Don’t forget that Cesar Millan, the Dog Whisperer, is a great advocate of what he calls the 35 cent leash, which is simply a length of braided rope that has a ring spliced into one end. All you do is feed the end of the leash through the ring to make a loop, pop it over the dog’s head, and off you go. Really, that’s all you need, as long as you can hang on to it. It works for Cesar because his timing and technique is so good that he never has to worry about having a tug-of-war with a dog. Simply doesn’t happen. For us mortals, something a little easier to hang on to is in order, but the thirty-five cent leash is a good backup to have available.
One of the good things about rope leashes is that it is very easy to customize a leash to fit your dog or to suit a particular purpose. They are also very strong and durable. The downside is that they can be rough on the hands when you are starting a strong dog.
So, don’t be intimidated and think there is only one right kind of leash to use for dog leash training. Go ahead and make your own out of whatever material you are comfortable with to achieve your particular ends.
My personal preferences have changed some lately, because my wife bought me a couple of six foot cotton leashes on Ebay. These cotton leashes are very strong, yet they are also soft on the hands. The length is ideal for what I’m doing right now, and they can be customized by anyone with a sewing machine or even a needle and thread.

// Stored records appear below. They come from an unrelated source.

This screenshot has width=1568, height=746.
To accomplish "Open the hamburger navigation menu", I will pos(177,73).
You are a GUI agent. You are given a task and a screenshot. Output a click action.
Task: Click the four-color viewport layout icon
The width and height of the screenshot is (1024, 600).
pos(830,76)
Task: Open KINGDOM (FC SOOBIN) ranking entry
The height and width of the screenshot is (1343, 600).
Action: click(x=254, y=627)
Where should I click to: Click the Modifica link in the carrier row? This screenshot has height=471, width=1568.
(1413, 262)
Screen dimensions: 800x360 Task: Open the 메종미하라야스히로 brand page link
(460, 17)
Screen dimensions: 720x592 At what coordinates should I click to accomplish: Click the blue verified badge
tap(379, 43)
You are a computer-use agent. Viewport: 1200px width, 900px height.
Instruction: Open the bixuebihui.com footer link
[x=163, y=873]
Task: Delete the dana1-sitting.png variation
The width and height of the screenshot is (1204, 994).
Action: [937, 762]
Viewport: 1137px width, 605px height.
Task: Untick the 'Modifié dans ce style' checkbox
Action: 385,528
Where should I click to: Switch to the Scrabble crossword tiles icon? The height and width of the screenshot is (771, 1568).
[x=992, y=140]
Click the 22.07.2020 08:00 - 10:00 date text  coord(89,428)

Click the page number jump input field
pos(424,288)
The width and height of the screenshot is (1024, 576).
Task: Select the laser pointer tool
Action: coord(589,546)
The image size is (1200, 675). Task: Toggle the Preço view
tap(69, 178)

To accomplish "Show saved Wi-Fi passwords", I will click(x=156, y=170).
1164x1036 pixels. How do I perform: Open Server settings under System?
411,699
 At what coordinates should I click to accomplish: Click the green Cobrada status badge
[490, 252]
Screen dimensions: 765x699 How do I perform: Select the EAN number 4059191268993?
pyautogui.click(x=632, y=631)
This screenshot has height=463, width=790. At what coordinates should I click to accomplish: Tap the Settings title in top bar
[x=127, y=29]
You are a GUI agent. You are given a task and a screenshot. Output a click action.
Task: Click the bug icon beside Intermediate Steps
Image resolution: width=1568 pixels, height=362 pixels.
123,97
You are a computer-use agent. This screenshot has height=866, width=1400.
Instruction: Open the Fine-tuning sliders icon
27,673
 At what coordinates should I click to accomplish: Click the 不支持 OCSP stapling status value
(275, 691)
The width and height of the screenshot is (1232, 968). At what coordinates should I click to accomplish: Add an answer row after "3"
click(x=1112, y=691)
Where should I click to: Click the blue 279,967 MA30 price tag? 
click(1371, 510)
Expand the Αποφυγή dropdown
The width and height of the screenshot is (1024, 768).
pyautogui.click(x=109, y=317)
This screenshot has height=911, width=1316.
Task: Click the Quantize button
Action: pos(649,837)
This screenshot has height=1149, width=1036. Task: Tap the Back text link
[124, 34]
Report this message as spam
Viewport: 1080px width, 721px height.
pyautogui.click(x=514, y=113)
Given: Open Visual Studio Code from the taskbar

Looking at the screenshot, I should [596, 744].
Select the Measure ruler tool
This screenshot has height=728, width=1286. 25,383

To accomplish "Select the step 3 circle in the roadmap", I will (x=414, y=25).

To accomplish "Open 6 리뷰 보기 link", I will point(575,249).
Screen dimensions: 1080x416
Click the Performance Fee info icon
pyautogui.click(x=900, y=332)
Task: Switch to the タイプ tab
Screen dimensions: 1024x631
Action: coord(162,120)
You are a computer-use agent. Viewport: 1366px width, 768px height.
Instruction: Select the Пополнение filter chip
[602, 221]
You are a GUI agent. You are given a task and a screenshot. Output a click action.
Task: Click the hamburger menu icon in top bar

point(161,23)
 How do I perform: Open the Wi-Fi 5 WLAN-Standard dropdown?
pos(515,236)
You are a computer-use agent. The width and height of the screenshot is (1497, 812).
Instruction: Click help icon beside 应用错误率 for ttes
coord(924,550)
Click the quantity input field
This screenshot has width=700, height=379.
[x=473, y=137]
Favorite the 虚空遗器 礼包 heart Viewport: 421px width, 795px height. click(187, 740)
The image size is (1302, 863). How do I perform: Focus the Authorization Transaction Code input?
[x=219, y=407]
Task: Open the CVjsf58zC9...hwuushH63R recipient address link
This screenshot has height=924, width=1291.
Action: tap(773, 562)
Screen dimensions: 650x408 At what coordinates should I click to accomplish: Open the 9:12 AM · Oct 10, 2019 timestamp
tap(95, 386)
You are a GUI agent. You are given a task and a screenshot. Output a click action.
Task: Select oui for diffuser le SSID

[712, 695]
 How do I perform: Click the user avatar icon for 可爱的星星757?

One of the problems I always ran into when shopping for a dog leash was the lack of variety. All the leashes seemed to be examples of the dog walking leash, no matter what they were made of. Some were fancy, some were plain but all of them consisted of a strap of some sort with a snap at one end and a small loop at the other. That’s okay for average walking purposes, but at the time I was into dog obedience training and needed a dog obedience leash. That’s one reason why I started making my own.
If you are going to be doing obedience training with your dog according to the standard principles of the yank-and-pull (YP) school you need a slightly different leash. The main difference is the size of the loop. In a usual dog obedience training leash the loop will make up around half the total length of the leash. You hold the leash in your right hand at waist level with your thumb in the loop right at the point where the loop grows out of the standing part of the leash. The point of this is that when you give a correction you can drop a lot of slack into the leash just by opening your hand. This extra slack gives a good solid snap to the correction when the dog pulls all the slack out of the leash. I’ve never found a true dog obedience leash in any pet store. The only thing that resembles it is an adjustable leash which appears from time to time. In these leashes, the loop is adjustable by means of a sliding buckle. That lets you have a simple loop in the end or a long loop, just as you wish. That means that the same leash can be used as a dog walking leash or a dog obedience leash by simply sliding a buckle back and forth. This is actually a really good compromise.
I should say something about yank-and-pull training. It looks harsh and it can be hard on the dog, but it works, and it works very well. Simply put, it is one of the fastest and most reliable methods of getting a green dog to a basic obedience level. What I don’t like about basic YP training is that it treats the dog like a little machine without dignity. The dog works only because it has been conditioned to do so, not because it likes or respects the handler. Leash training a dog this way certainly gets snappy responses that win in the obedience competition, but is he happy? Are his eyes bright? Is his tail wagging? Those questions may not matter to a hard-core obedience competitor, but they are very important to me. In fact, to me, if the dog isn’t getting a real boot out of doing his job, then the training has failed.
After all, why do you have a dog in the first place? Probably for companionship. Maybe also to offer some degree of protection from muggers or burglars, but companionship is always at the top of the list. Then, you decide to train the dog and get swept up in the various schools of dog training. Don’t lose your priorities! Developing a good, happy relationship with your dog is the point of dog leash training.